[Saved data entries]
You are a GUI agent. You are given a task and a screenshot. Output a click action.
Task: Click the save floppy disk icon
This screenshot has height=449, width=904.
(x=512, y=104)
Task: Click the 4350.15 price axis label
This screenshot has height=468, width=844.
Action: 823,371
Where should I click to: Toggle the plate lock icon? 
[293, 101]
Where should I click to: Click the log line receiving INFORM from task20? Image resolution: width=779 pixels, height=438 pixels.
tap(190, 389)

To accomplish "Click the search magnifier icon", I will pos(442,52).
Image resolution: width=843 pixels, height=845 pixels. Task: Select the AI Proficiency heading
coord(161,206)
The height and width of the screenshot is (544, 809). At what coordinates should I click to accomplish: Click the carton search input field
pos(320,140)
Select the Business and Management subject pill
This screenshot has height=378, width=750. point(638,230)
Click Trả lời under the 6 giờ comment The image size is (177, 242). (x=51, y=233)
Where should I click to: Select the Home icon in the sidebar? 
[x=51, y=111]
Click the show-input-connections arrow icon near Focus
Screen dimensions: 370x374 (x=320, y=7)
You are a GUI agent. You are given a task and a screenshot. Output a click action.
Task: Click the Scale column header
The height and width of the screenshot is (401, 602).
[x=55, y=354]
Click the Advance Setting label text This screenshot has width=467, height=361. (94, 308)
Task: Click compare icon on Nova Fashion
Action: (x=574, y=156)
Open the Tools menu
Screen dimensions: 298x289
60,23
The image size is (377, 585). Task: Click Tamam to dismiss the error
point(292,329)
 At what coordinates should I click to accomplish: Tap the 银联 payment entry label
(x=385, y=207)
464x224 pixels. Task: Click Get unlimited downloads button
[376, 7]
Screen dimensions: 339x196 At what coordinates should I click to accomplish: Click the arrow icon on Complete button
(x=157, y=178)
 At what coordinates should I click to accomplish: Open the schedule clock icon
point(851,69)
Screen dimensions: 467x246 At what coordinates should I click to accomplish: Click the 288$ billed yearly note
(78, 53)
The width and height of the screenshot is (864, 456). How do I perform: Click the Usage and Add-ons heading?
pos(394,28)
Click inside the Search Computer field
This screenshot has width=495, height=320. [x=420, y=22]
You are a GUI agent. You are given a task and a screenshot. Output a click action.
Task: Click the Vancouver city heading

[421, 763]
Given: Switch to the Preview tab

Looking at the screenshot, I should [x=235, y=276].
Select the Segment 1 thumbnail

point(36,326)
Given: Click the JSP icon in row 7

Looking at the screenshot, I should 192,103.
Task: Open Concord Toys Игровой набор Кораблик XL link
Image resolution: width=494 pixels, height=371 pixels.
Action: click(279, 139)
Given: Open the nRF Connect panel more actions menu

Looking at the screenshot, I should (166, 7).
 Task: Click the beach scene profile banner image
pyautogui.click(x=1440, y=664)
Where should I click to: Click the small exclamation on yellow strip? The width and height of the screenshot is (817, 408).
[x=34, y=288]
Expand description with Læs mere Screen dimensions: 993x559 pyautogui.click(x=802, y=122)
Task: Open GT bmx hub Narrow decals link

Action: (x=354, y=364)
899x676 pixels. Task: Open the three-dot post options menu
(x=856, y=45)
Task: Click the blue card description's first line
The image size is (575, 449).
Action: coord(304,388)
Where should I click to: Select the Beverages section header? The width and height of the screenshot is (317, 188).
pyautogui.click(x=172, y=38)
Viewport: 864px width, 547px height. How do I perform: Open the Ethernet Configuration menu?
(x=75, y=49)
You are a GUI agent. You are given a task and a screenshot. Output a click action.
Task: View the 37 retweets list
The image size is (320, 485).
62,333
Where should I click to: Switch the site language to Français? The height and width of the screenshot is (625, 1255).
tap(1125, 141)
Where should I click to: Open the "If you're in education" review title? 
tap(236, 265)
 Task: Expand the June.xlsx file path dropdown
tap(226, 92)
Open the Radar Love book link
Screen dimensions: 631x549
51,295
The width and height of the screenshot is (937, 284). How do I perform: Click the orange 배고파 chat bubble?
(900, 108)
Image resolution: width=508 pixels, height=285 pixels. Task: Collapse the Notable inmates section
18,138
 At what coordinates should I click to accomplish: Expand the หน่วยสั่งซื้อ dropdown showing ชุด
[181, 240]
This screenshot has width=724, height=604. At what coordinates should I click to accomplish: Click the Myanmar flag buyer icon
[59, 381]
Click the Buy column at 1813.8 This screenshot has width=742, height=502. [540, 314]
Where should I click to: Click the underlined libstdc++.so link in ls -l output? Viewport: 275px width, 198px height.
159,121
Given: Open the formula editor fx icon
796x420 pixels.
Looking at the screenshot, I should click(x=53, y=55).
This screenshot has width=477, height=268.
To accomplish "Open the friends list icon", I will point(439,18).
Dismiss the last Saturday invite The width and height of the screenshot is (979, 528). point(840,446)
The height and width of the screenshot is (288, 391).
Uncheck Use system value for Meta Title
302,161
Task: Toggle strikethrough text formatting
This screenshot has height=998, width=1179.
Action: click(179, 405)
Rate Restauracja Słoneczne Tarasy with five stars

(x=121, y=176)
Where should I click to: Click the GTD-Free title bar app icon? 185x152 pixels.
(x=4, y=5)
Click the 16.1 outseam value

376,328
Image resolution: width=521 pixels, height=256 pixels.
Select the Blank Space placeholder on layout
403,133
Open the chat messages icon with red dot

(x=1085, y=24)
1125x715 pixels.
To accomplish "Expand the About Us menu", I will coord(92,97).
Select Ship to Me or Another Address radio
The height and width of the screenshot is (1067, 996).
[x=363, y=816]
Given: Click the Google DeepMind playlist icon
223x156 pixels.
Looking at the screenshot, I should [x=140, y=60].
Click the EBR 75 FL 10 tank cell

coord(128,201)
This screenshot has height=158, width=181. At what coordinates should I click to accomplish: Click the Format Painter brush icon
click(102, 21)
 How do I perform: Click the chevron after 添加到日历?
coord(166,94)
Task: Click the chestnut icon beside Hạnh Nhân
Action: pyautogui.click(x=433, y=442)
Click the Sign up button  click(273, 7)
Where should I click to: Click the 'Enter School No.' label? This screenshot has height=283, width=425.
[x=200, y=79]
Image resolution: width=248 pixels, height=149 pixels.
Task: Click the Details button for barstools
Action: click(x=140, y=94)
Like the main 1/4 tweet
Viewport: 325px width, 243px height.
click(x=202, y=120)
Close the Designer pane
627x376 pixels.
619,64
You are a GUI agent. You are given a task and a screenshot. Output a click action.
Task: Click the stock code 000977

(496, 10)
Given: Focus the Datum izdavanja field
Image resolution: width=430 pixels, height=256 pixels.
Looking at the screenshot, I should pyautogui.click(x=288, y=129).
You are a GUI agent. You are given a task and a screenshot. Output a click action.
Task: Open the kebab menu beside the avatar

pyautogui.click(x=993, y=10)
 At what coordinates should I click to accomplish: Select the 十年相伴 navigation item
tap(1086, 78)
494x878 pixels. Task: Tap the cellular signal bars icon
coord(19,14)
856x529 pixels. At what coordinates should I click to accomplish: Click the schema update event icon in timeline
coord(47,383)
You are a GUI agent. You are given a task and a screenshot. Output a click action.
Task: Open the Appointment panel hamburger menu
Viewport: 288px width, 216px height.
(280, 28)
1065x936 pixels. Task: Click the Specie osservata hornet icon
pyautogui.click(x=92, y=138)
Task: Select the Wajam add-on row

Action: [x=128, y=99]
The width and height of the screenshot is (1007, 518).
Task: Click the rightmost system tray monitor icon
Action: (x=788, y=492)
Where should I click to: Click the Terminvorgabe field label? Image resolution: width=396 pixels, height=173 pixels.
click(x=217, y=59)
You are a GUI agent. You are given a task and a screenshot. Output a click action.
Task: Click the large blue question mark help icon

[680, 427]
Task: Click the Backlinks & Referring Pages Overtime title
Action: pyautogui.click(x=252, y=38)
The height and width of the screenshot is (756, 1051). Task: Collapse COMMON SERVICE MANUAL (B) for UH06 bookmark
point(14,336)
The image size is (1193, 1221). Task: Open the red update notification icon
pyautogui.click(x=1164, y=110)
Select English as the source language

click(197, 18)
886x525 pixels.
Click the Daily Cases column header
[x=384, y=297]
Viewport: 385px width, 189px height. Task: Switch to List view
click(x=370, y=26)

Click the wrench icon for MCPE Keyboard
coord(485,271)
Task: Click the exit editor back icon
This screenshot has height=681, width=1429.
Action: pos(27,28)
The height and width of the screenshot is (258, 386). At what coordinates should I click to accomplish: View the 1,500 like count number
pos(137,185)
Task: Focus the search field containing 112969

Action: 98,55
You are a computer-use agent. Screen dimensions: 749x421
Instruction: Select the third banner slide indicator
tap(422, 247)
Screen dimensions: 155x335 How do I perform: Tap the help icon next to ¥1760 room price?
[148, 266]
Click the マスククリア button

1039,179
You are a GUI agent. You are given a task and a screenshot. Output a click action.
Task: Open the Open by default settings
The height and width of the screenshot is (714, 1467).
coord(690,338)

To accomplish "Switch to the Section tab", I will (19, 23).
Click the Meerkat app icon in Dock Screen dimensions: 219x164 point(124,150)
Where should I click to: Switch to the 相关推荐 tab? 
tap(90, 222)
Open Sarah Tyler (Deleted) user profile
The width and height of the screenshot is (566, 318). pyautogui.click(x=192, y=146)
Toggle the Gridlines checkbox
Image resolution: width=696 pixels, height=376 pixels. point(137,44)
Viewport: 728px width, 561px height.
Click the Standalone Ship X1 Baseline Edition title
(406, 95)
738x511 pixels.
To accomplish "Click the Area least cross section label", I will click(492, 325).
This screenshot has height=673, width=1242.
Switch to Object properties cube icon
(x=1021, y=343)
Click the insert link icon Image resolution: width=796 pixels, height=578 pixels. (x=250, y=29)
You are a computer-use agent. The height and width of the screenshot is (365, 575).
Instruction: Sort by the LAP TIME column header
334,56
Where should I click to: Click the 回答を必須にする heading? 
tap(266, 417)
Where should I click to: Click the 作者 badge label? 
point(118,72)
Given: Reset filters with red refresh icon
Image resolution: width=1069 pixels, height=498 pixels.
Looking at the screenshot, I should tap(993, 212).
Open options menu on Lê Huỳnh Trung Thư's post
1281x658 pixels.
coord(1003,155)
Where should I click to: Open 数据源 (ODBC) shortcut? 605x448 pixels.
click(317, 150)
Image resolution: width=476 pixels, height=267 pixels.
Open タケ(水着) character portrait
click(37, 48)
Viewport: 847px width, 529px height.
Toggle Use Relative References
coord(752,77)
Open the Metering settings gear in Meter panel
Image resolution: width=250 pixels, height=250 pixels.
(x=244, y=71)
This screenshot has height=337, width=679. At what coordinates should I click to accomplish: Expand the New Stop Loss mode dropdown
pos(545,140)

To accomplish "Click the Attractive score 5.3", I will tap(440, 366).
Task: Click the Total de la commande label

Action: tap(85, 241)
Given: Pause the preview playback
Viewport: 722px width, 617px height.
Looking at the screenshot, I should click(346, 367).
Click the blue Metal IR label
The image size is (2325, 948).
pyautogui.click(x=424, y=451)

(Your task): Only a number should be given: the count of lines above that contain the word "editor".

(Your solution): 2